4. Terrible (tagpo [dragpo]) for obtaining the power to cause evil, to kill or destroy in whatsoever manner, by occult methods. [Wrathful]

How can these results be attained? Some answer that they are the work of deities who grant their aid to those who reverence them in the required manner. Others affirm that the aim of the dubthabs [initiates] is not to worship the deities but rather to bring them into sub jugation; they also say that the man who is versed in their ritual is capable of forcing both gods and demons to place their power at his service and to obey him in everything.

These opinions are current [1920—30s] in Tibet, but both of them, according to more learned Lamas, denote a lack of understanding of the theories on which the dubthabs are based.

In reality, judging by the explanations we find in the works of ancient authors and those given orally by contemporary masters of mysticism, the method employed consists of projecting, like images on a screen, deities mentally conceived and in imagining a series of changes through which they pass, in the course of very prolonged and complicated rites.

The beings evoked by the dubpapo are not imaginary creations of any kind, they are always well-known personalities in the world of gods or demons, who have been revered or propitiated for centuries by millions of believers.

Tibetan occultists say that these beings have acquired a sort of real existence due to the countless thoughts that have been concentrated on them. [Author’s footnote: The Tibetans insist strongly upon this point. I have given instances of it several times in With Mystics and Magicians in Tibet. See more especially page 147.]

Similar theories are expressed in the Sacred Scriptures of India. In the Brihad Aranyakopanishad, 1, 4, 10, which is regarded as prior to Buddhism, we find these words: “Whosoever worships a deity with the thought in his mind: ’He is another, another am I,’ does not know; like a beast, he is used by the gods. As verily many beasts maintain a man, so every man maintains the gods.”

How do men do this? By feeding the subjective personalities of their gods on the worship they pay them, a Hindu ascetic told me.

Enlightened Lamas are fully aware of the nature of the characters they evoke, but they assert that, by this kind of mystic sport, it is possible to obtain results which could never, or only with great difficulty, have been obtained otherwise. What is the explanation of this oddity?
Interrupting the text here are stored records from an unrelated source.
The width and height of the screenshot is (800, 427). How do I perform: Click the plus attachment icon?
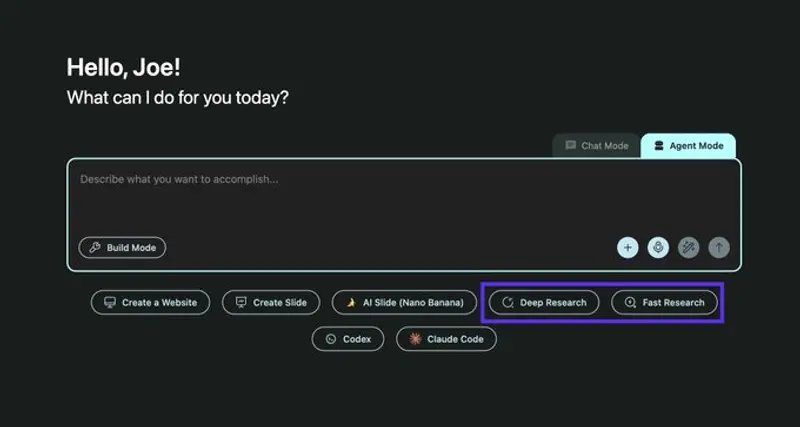coord(628,247)
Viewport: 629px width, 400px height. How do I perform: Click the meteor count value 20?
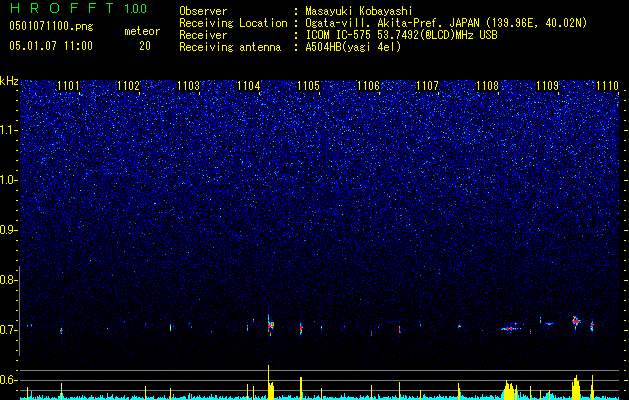click(x=145, y=46)
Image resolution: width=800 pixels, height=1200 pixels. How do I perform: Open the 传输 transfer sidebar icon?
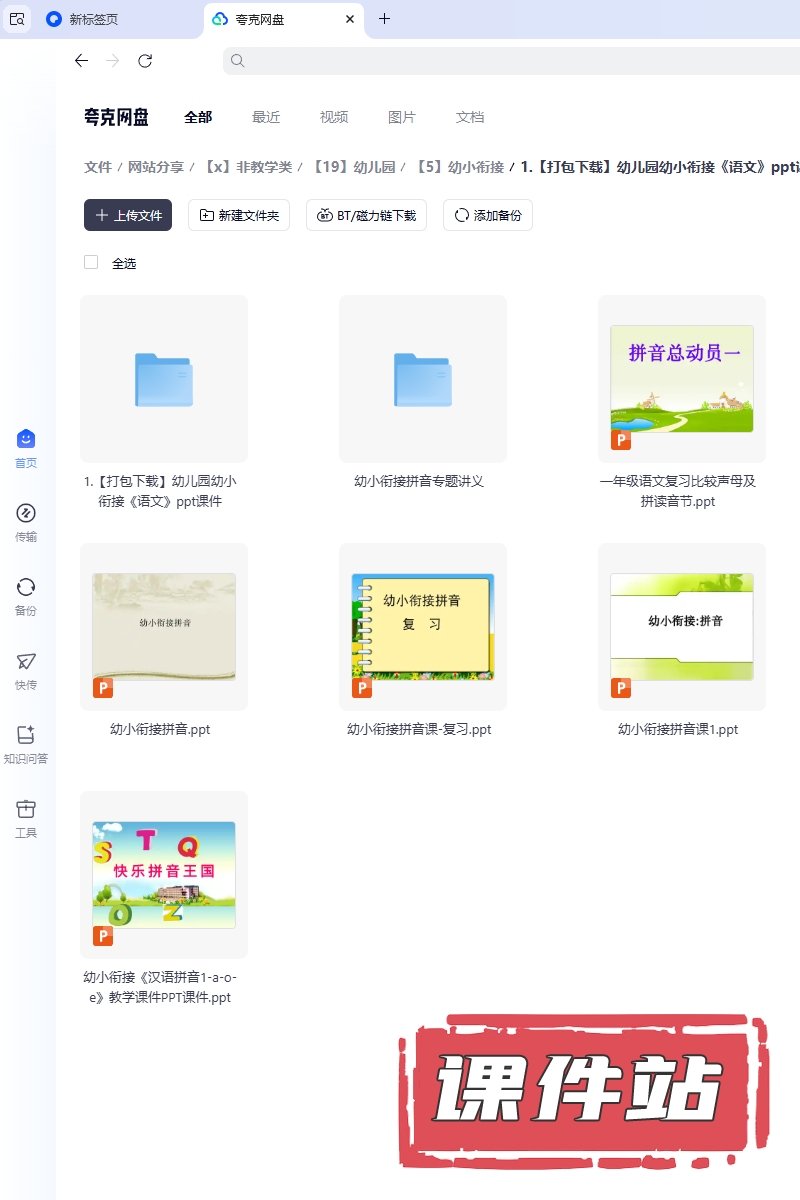(x=26, y=514)
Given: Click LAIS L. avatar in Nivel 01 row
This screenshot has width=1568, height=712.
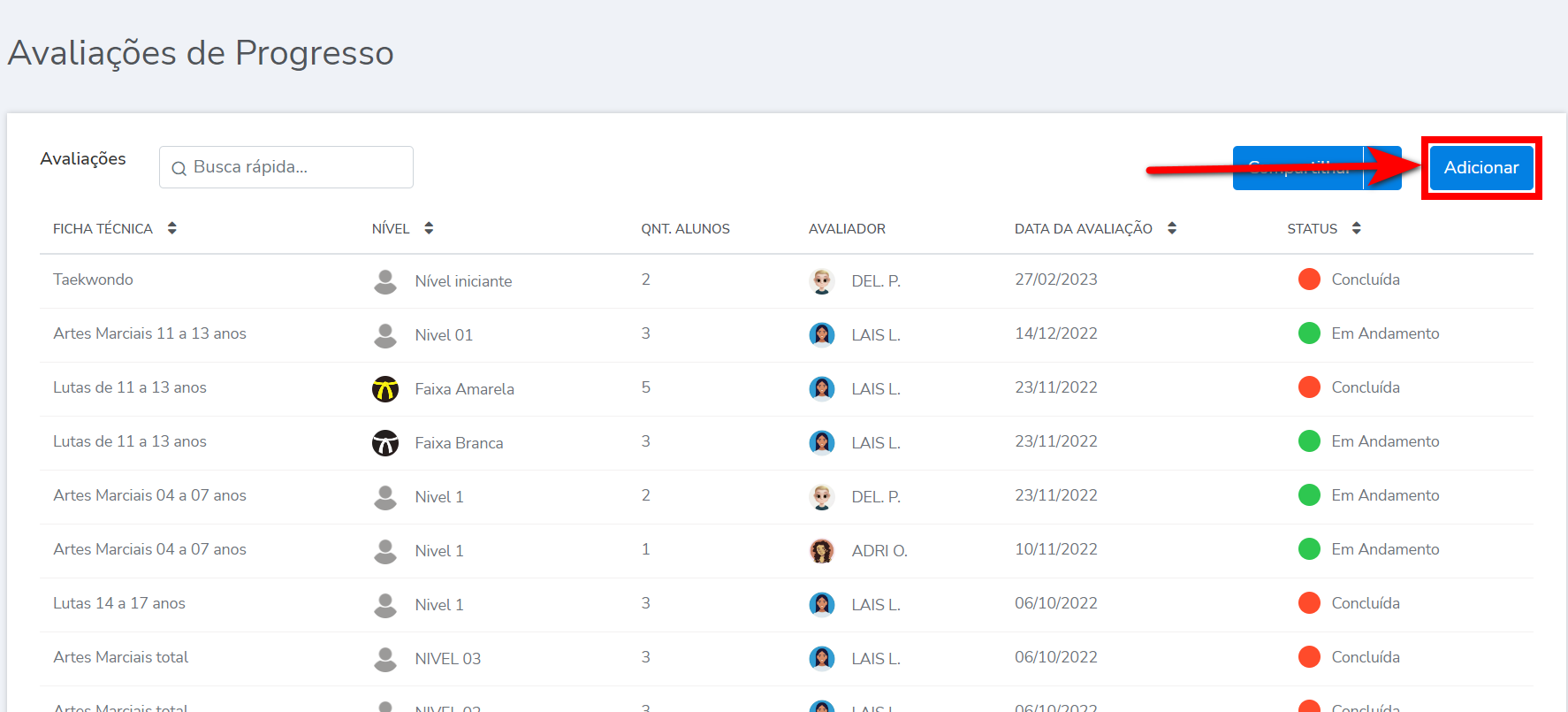Looking at the screenshot, I should tap(822, 335).
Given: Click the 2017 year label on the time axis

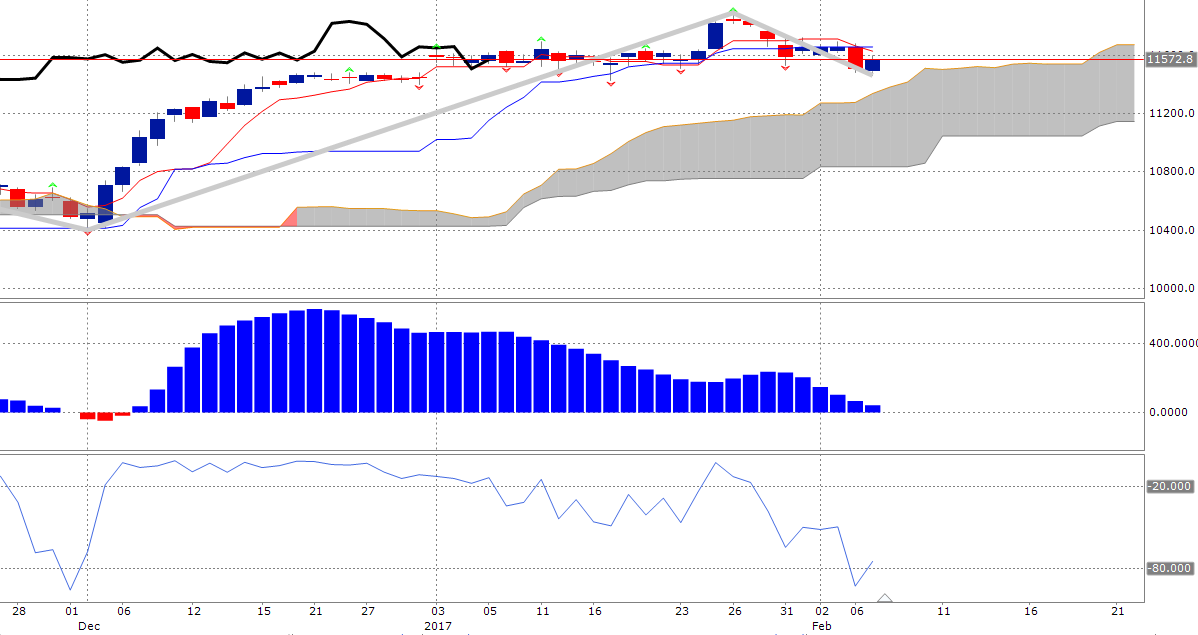Looking at the screenshot, I should 440,626.
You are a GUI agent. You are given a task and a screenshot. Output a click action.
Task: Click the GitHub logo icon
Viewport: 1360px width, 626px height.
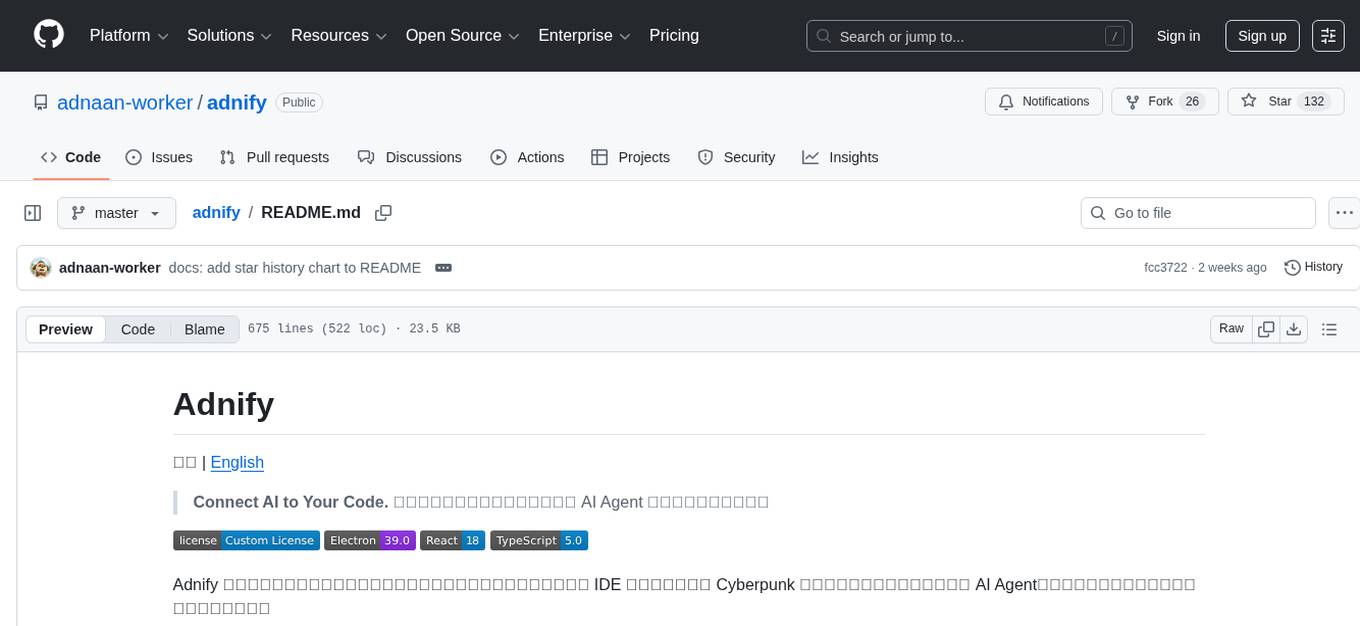click(x=48, y=35)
. . . In identifying himself with them [deities], the dubpapo places himself in communion with an accumulation of energy vastly superior to what he could produce by his own efforts. [emphasis added]

Contact with this mysterious power may prove beneficial. . . . Nevertheless, if he is lacking in skill—mainly in the . . . “terrible” category—he may be ill-treated and even killed by the mighty personalities that his mental concentration has attracted.

The mystics of Tibet consider that gods and demons, paradise and hell, exist only for those who believe in them. Although existing in a latent state, the god created and kept alive by the imagination of the masses has power only over the man who comes in contact with him. A filament is necessary in order for that the electricity dormant in a storage battery may cause the light to appear in the lamp. This comparison explains with a fair degree of accuracy what is in the minds of the Tibetans.

The majority of the [initiates] are not aware of the dual origin of the deities. . . . They do not comprehend that the latter are born of the mental concentration of the masses of believers and again, temporarily created by the thought of the officiating monk who acts as a magnet attracting these already existing occult forces or personalities. [emphasis added]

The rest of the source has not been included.